- **WHAT TO DO**: Once the line containing "Kyrgyz (265, 764)" is found in the records below, return it and each following line exactly, up to and including the line containing "Remote Online Notary (551, 1650)", and nothing else.

- **Pixel coordinate grounding data**:
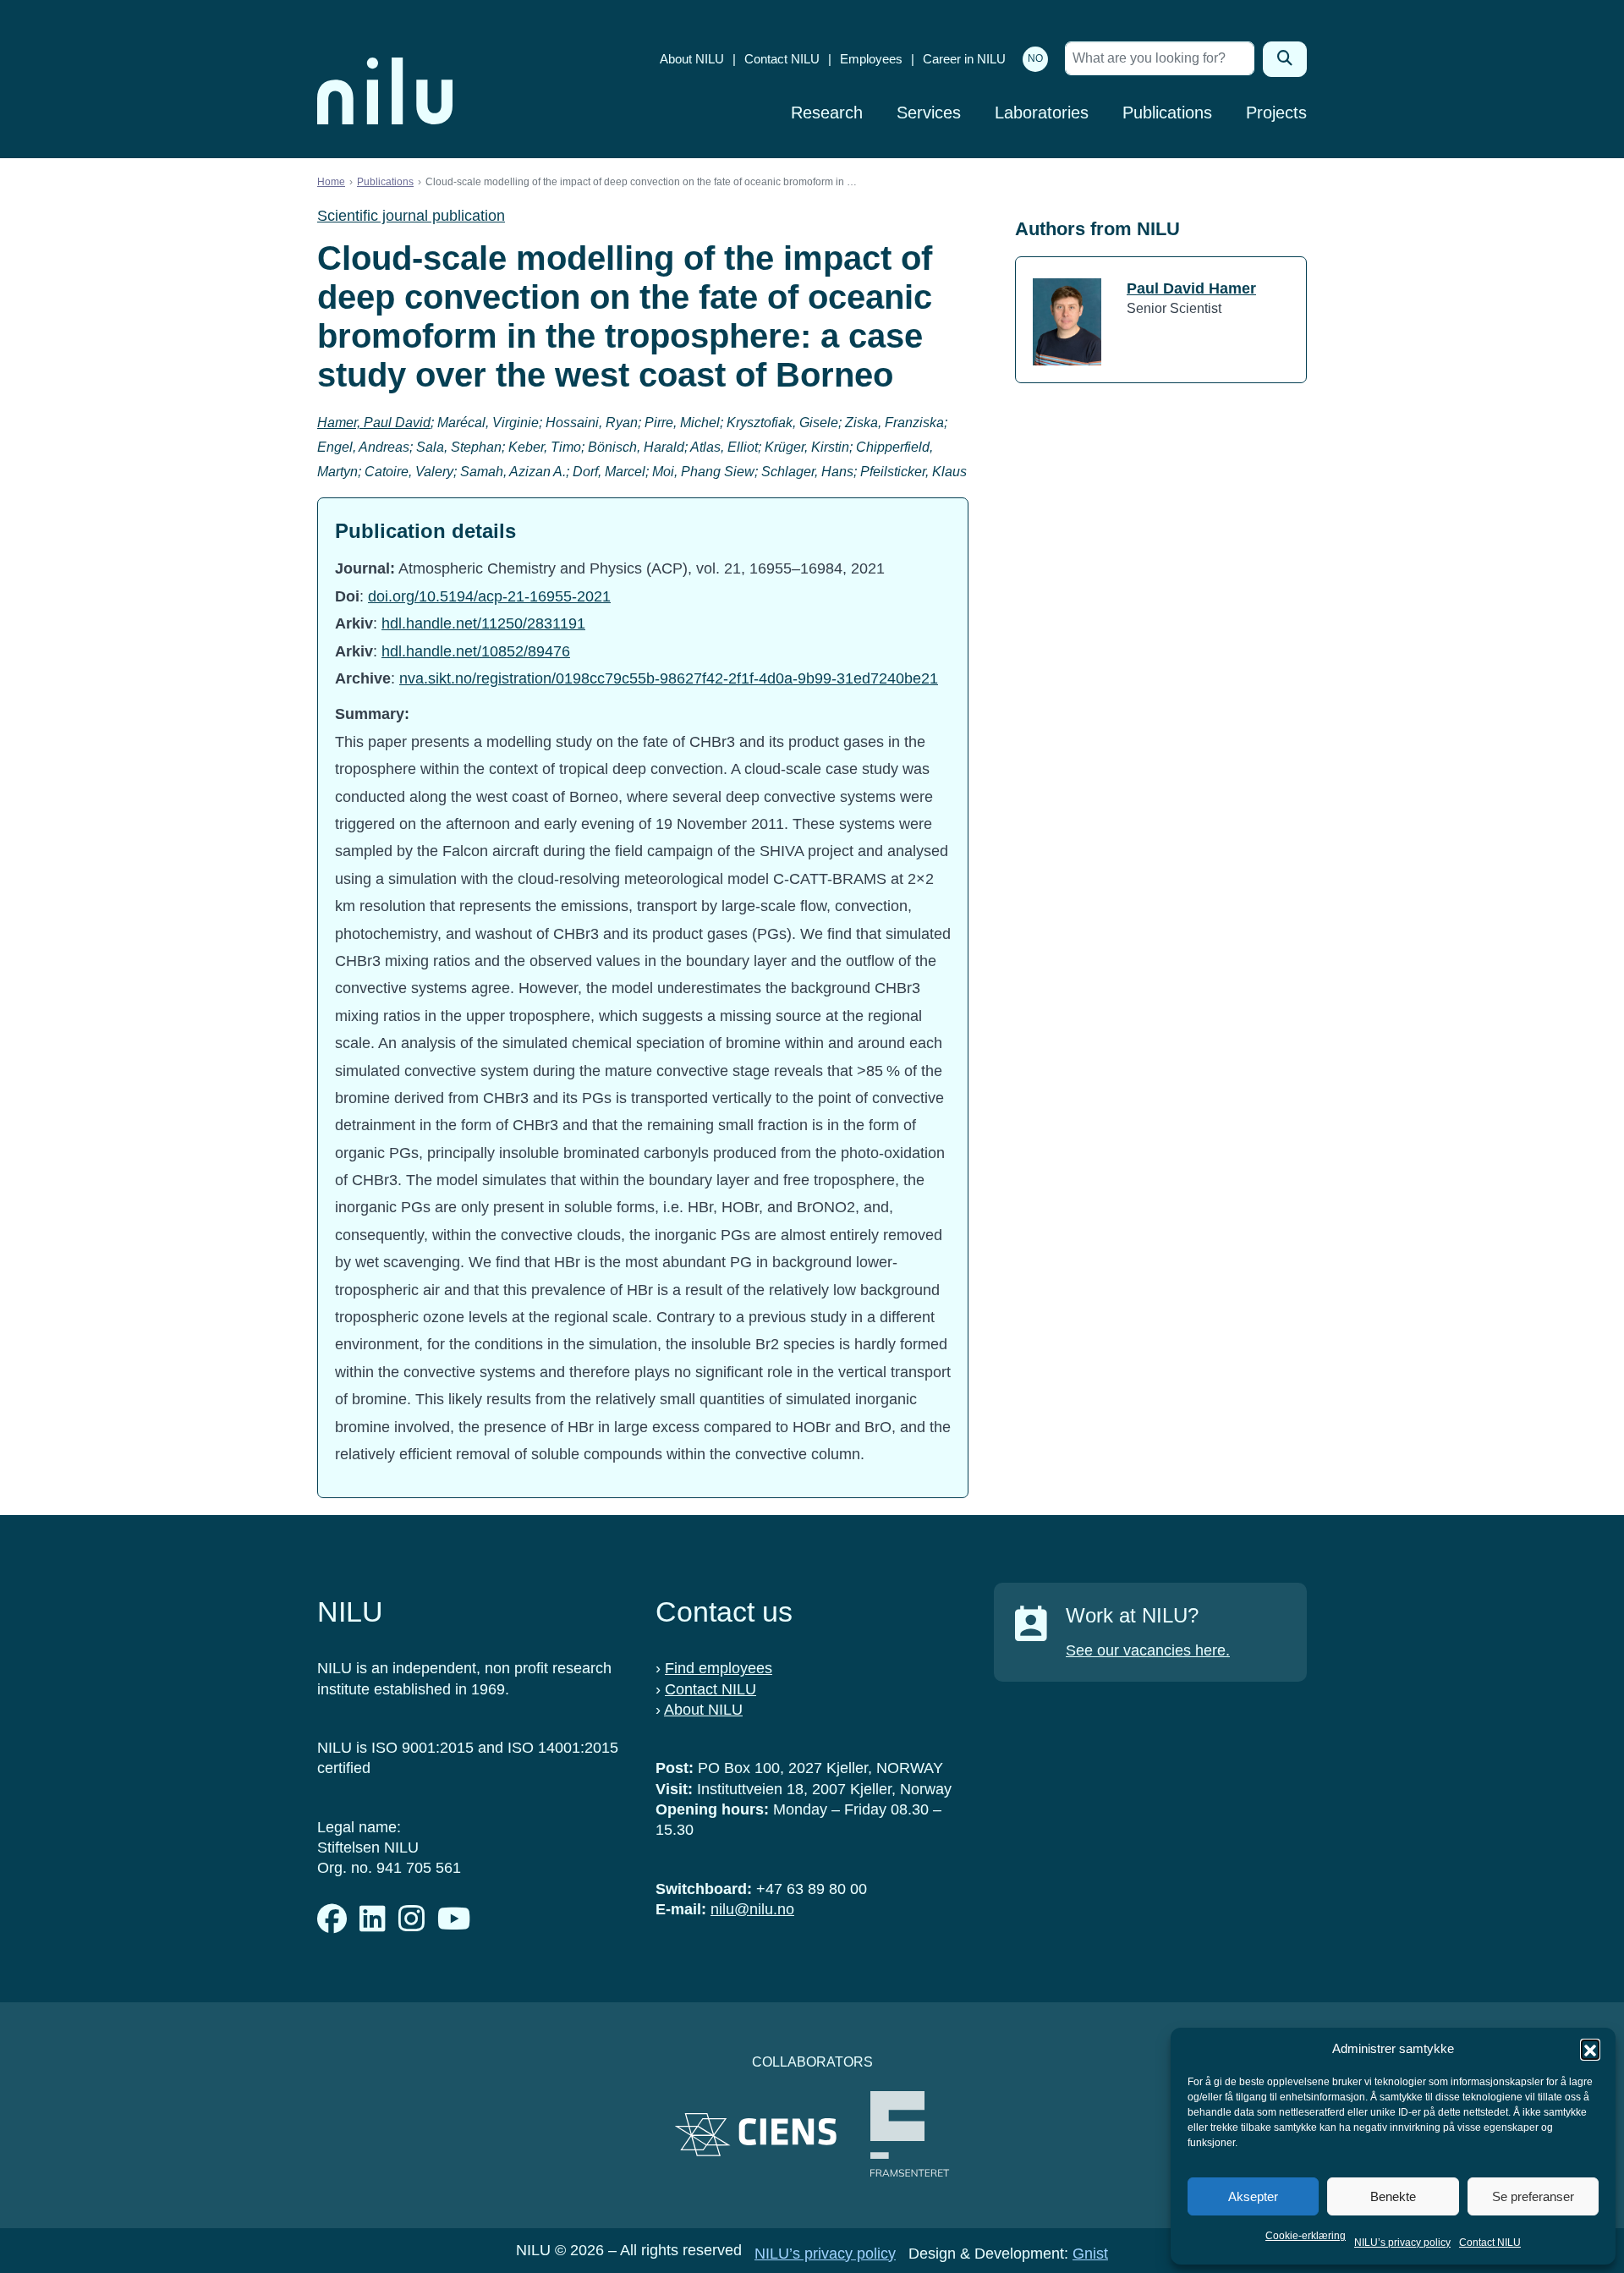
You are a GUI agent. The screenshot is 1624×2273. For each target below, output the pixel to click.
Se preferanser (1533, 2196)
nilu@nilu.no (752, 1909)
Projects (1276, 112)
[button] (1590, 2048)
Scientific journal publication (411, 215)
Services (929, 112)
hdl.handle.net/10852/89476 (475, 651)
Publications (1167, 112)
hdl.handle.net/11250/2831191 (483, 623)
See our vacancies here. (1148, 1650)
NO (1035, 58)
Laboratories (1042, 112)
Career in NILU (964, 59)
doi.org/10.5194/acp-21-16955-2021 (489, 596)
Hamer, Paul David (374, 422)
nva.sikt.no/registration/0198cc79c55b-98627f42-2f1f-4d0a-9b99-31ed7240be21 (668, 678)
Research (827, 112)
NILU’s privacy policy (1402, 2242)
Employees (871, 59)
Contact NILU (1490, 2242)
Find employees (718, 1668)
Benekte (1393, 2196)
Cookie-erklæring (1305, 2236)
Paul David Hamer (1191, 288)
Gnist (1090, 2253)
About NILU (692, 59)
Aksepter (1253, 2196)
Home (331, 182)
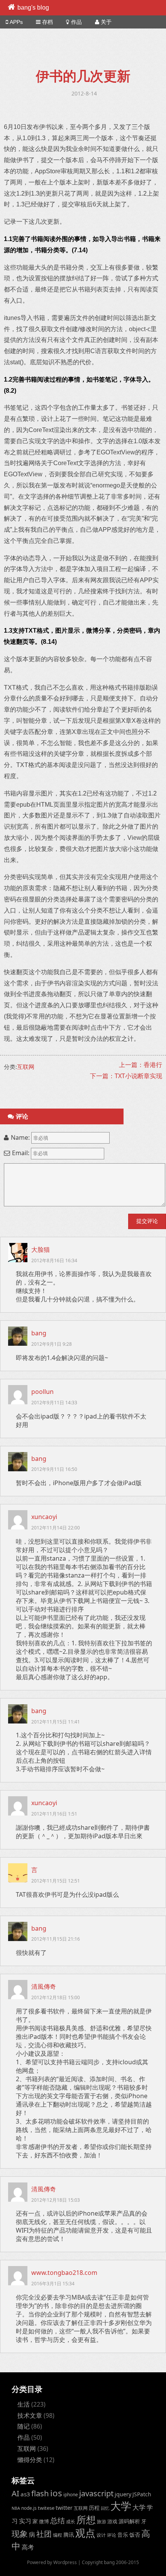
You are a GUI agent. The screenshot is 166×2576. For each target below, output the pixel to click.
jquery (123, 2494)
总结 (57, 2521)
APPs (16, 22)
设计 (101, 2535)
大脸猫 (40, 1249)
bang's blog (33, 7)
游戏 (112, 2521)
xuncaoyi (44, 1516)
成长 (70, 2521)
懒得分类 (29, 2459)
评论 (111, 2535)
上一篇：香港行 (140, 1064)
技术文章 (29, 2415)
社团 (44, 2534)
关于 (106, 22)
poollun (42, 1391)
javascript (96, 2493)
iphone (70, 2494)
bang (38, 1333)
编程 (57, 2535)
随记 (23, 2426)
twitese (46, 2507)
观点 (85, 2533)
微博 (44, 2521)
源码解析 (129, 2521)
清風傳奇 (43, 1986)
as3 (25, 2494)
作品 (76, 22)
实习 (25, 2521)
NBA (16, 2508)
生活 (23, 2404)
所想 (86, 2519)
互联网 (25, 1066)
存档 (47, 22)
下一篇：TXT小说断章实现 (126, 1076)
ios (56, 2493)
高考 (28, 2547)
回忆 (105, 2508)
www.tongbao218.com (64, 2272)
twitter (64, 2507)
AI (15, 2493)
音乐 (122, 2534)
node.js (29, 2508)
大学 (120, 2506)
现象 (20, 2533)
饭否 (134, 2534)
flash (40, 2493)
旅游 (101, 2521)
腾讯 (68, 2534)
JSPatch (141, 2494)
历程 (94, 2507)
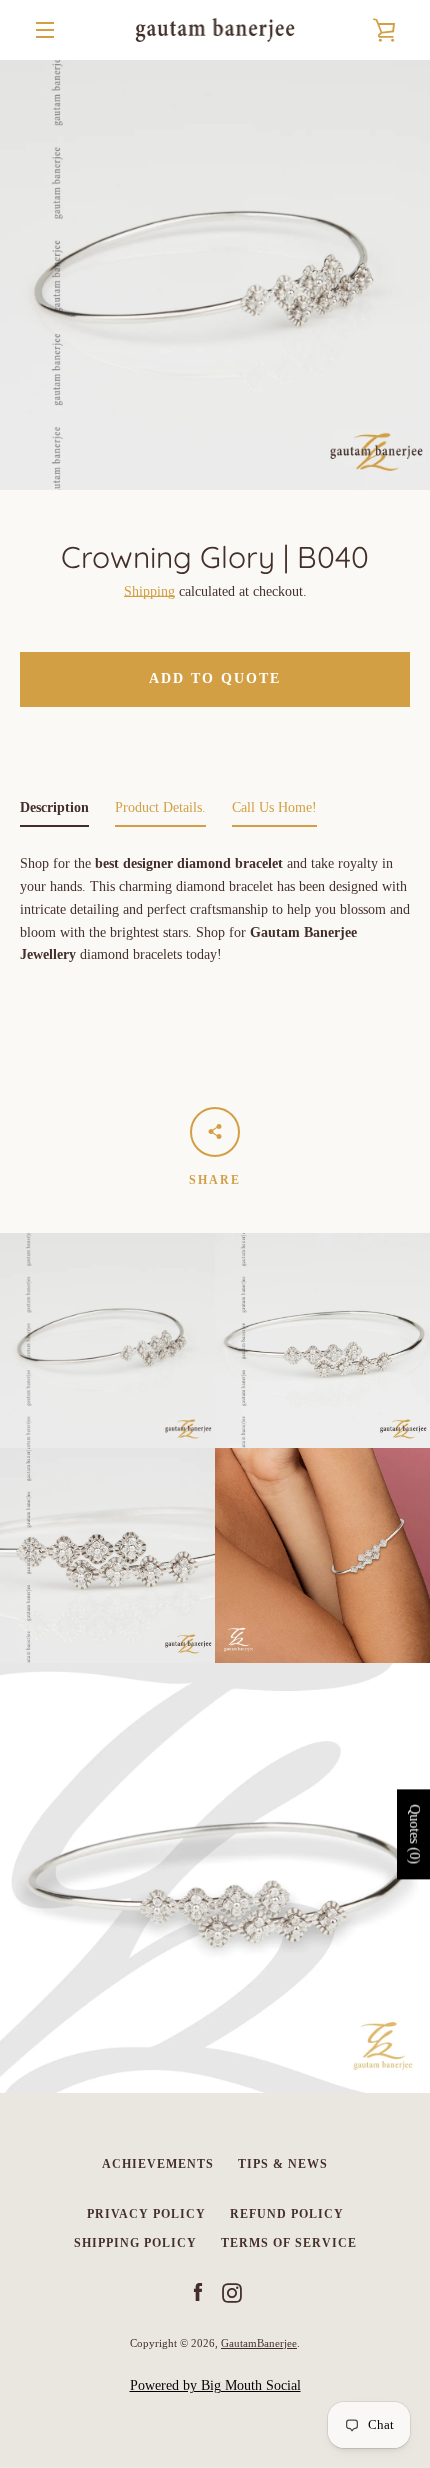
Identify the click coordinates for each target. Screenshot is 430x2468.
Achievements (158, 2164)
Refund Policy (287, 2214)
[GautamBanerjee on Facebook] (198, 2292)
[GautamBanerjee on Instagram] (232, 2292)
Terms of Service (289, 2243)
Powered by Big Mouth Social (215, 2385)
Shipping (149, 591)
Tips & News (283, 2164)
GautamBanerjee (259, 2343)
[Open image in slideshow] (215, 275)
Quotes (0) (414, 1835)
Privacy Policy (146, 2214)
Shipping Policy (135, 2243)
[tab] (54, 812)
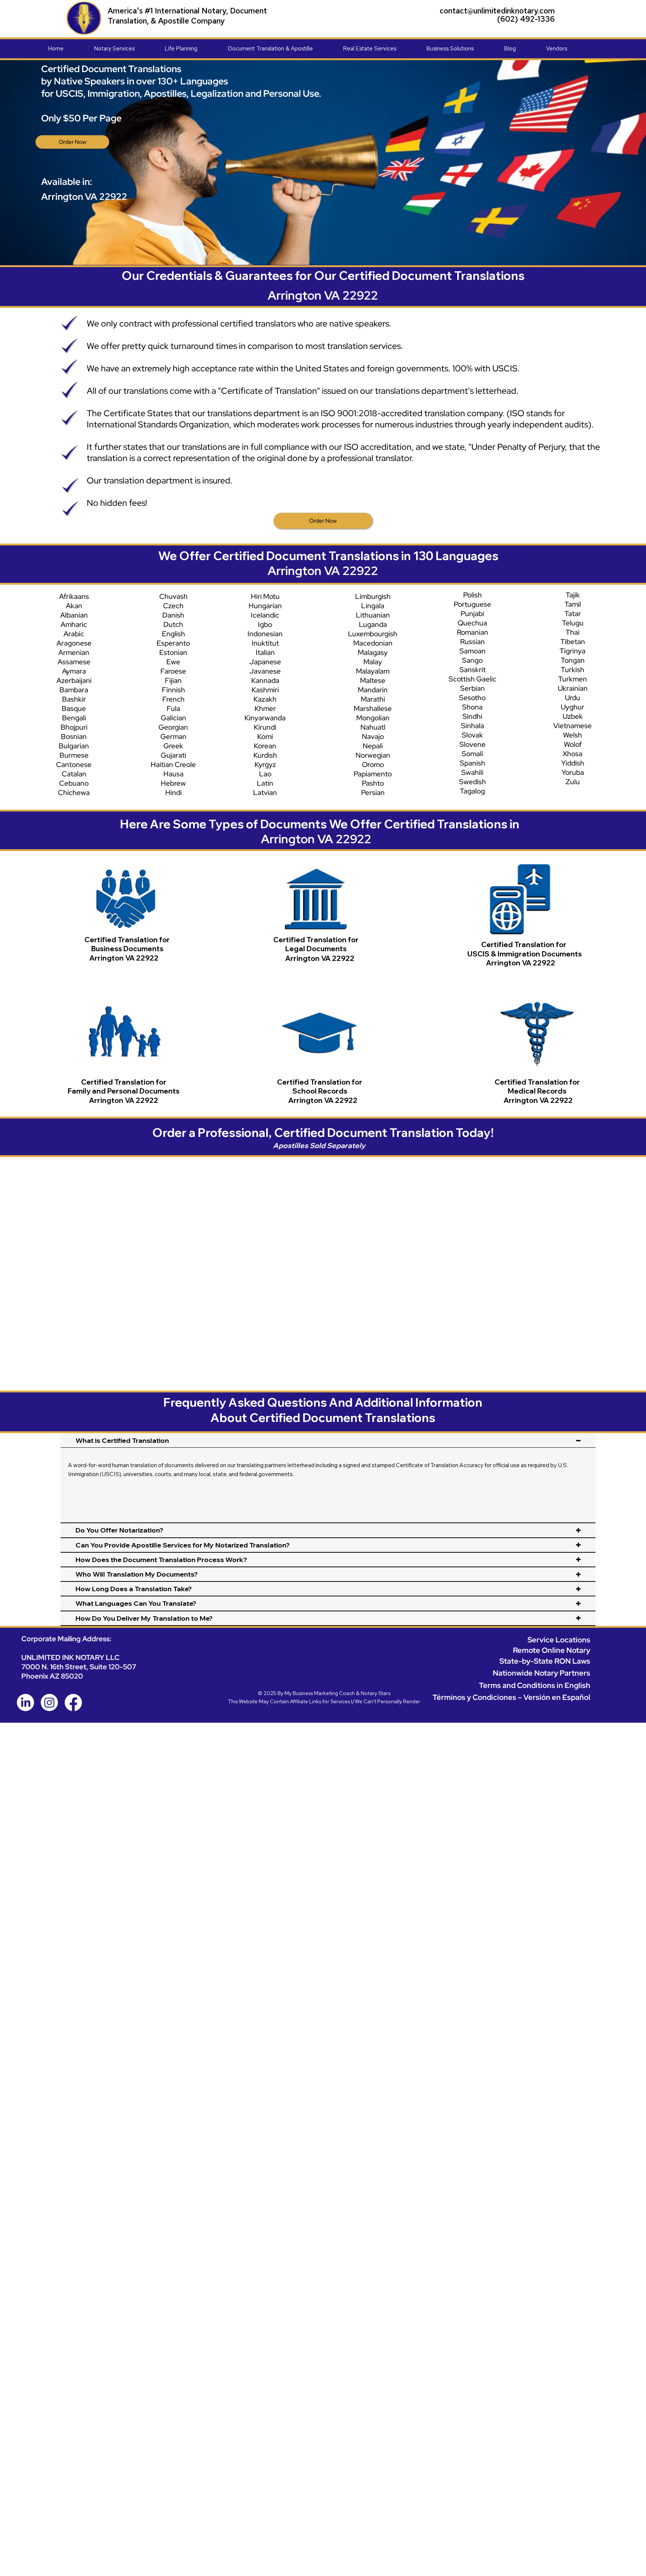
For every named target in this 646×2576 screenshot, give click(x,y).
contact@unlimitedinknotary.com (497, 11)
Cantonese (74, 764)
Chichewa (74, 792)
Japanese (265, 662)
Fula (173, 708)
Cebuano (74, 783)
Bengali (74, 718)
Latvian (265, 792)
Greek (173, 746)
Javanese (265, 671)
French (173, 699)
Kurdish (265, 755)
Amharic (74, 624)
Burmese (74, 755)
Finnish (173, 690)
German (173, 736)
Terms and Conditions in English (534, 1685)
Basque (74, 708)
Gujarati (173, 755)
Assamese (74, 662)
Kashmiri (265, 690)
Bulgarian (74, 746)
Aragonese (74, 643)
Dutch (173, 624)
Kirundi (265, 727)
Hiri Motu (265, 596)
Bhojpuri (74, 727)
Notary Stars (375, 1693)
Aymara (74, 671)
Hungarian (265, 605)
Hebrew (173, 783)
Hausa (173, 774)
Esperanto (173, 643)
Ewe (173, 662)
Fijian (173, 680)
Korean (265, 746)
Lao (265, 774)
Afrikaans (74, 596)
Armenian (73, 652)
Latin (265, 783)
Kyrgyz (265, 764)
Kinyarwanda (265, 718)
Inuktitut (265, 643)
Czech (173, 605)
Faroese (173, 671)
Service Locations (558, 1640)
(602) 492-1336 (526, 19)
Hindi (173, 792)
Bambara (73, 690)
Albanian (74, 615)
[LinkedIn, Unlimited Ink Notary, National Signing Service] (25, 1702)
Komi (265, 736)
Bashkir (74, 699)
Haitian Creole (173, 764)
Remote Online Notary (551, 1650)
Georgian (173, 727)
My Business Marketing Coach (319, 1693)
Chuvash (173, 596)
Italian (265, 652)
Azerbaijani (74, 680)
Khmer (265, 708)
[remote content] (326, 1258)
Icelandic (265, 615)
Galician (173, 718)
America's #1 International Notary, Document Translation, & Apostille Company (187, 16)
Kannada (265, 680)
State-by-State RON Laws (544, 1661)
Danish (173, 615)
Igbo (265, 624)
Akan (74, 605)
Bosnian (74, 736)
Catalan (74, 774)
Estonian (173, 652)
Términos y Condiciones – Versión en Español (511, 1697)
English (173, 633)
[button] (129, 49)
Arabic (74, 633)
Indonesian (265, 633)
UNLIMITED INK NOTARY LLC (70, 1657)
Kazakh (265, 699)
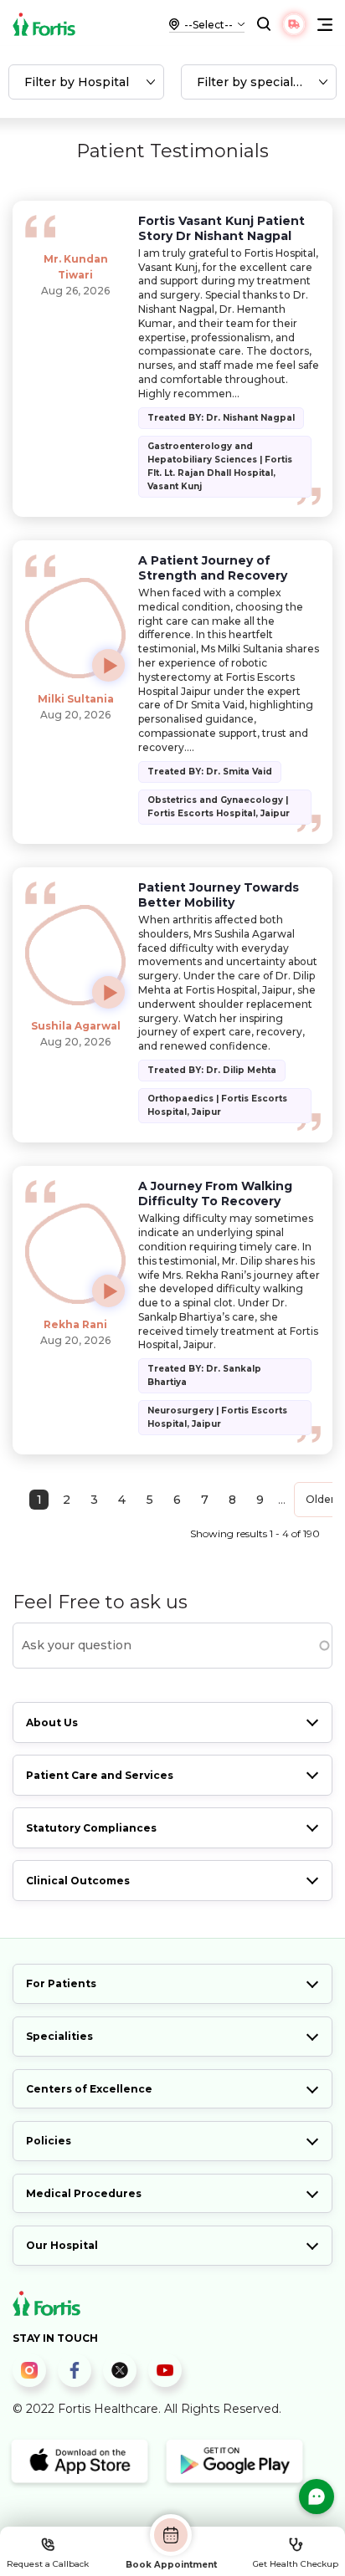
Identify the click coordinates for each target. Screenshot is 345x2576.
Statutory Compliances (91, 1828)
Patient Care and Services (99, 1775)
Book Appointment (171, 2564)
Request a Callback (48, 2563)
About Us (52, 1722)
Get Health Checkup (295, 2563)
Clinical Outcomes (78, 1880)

- **RESULT FOR THIS TASK**:
Kyrgyz (265, 764)
Kinyarwanda (265, 718)
Inuktitut (265, 643)
Czech (173, 605)
Faroese (173, 671)
Service Locations (558, 1640)
(602) 492-1336 (526, 19)
Hindi (173, 792)
Bambara (73, 690)
Albanian (74, 615)
[LinkedIn, Unlimited Ink Notary, National Signing Service] (25, 1702)
Komi (265, 736)
Bashkir (74, 699)
Haitian Creole (173, 764)
Remote Online Notary (551, 1650)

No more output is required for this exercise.